“Happy days”: the conductor’s flight

Emma is a gifted young conductor. And it seems that her talent, determination and rigor are about to be rewarded as she is being approached for a prestigious position. Except that nothing is going well anymore. Indeed, Emma’s agent is her own father, Patrick, a dominant man. At the same time, Emma maintains a complicated romantic relationship with Naëlle, a violinist. Added to this is the fact that Emma has reached a technical plateau that she is struggling to overcome. Seemingly disparate, these problems all stem from Emma’s inability to express her emotions. Torments which, in Happy Daysby Chloé Robichaud, suits Sophie Desmarais perfectly.

From the outset, a few observations are necessary.

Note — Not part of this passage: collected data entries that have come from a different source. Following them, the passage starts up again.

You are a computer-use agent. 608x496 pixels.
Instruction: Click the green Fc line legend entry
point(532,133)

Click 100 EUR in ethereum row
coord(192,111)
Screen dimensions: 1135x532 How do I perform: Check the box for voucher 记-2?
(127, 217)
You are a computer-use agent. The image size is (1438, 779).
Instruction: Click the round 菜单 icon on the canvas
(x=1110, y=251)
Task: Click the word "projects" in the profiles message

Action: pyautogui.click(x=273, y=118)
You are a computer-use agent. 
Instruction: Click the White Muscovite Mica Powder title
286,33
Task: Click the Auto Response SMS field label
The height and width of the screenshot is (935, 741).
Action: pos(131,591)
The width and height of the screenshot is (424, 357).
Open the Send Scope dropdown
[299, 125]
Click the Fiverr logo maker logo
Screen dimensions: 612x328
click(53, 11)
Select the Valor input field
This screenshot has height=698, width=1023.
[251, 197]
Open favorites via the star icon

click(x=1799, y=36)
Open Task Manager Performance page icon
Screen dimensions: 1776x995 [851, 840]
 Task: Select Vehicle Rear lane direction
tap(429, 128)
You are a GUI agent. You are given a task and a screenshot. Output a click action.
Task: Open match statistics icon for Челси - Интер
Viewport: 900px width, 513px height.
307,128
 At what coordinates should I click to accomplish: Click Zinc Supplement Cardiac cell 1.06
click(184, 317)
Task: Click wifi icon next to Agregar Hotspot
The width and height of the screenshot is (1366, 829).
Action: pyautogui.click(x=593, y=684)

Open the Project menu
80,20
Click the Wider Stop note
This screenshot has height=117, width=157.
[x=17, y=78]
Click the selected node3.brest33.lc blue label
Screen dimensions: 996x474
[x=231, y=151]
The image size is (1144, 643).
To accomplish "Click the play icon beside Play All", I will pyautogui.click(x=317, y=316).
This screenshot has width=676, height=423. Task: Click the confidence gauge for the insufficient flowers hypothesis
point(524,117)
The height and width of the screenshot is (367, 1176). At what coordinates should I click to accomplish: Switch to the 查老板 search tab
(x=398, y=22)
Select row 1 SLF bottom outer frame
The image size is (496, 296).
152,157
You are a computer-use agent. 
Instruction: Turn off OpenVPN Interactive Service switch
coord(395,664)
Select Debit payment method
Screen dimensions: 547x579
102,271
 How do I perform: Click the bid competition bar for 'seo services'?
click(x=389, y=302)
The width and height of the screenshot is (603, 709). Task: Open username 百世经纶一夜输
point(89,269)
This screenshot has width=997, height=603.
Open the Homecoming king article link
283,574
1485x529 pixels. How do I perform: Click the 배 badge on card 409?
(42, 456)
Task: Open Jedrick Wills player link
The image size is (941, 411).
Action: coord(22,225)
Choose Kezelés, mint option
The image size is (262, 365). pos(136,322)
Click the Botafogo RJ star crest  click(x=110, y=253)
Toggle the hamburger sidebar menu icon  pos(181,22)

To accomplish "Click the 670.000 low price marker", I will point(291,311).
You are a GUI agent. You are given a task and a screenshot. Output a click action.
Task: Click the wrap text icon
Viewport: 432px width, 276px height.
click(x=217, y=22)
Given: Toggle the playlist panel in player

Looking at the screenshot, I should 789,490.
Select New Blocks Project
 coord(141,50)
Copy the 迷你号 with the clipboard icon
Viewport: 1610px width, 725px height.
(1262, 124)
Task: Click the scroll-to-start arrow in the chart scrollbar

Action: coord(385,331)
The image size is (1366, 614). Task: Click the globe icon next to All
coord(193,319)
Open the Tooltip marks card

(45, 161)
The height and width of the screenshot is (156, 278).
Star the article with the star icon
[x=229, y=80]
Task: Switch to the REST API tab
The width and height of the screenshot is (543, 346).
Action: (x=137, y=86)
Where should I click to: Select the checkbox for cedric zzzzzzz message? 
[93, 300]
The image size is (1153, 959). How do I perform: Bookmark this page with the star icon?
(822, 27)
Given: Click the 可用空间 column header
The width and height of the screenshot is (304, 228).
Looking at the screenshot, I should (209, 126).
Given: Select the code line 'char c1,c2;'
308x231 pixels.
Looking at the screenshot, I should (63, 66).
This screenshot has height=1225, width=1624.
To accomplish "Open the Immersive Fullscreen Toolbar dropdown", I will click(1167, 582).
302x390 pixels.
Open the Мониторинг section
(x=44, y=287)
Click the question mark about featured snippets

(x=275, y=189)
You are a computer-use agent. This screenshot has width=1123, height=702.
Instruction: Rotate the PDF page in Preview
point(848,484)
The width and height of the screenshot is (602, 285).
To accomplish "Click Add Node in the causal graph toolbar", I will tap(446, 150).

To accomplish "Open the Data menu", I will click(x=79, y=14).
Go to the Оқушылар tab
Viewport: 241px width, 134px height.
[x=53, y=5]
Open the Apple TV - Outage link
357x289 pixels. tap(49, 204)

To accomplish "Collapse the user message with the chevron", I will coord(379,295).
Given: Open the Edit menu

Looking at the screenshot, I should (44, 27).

First of all, after the middle distance runner in Sarah prefers the race (who revealed Sophie Desmarais), the politicians and the negotiator of Countrythe most recent protagonist imagined by Chloé Robichaud confirms her taste for atypical heroines of the kind that we see too little in the cinema.

Then, after a very stripped-down film, centered on a single character, then a film with three voices, Happy Days brings the screenwriter and director back to a singular perspective, as in Sarah prefers runningbut in a more abundant work dependent on his narrative experiments in Country. A synthesis, in short (not to mention a welcome antithesis to the insidious reaction Tar).

Finally, not content with merging the best of what has come before in her filmography, Chloé Robichaud tries in this film to do like her heroine, namely: to surpass herself by transcending what she has accomplished so far. She succeeds.

It must be said that the filmmaker’s script turns out to be very well constructed and its protagonist wonderfully complex. Sophie Desmarais does honor to this score: her performance is a tour de force. This, both emotionally (the main theme of the film) and technically, demonstrates his mastery of gestures with both hands and not just one as in certain other films (musicians will appreciate the nuance).

See clearly and rise

We therefore follow Emma through three types of relationships, distinct but linked: her frustrating relationship with her technique, her stormy relationship with Naëlle (excellent Nour Belkhiria), and above all, her toxic relationship with her father (paralyzing Sylvain Marcel), this one. there combining the professional and the personal (mention to Maude Guérin as a mother who rationalizes the violence). All seem, for the moment, to lead to an impasse.

Emma will also have to make important decisions after a painful but necessary introspection. An introspection which will place her in front of her anxieties and contradictions, in short, everything she has tried to repress since childhood.

And it is ultimately a fourth relationship, that of Emma with music, which will allow her to see clearly and rise.

In this regard, the film sensitively uses a judicious selection of classical pieces played by the Orchester métropolitain: conductor Yannick Nézet-Séguin acted as artistic and technical advisor, which explains this. These pieces both comment on the action and inform us about the state of this heroine accustomed to keeping everything to herself.

This is never more true than during the ending where Emma, ​​almost in a trance on the podium, is assailed by a flood of painful reminiscences. However, she will, paradoxically, never before have been so in symbiosis with her orchestra (resounds thenAdagietto by Mahler, and it is impossible to keep your eyes dry).

All of this is staged in a style that is both fluid and mastered by Chloé Robichaud, who has abandoned the studied compositions of the past in favor of a more unbridled expression, with a hand-held camera. She takes a risk by turning her back on what has already worked for her. And this is how the filmmaker rises, too.

Happy Days

★★★★

Drama by Chloé Robichaud. With Sophie Desmarais, Sylvain Marcel, Nour Belkhiria, Maude Guérin, Yves Jacques, Vincent Leclerc. Quebec, 2023, 118 minutes. Indoors.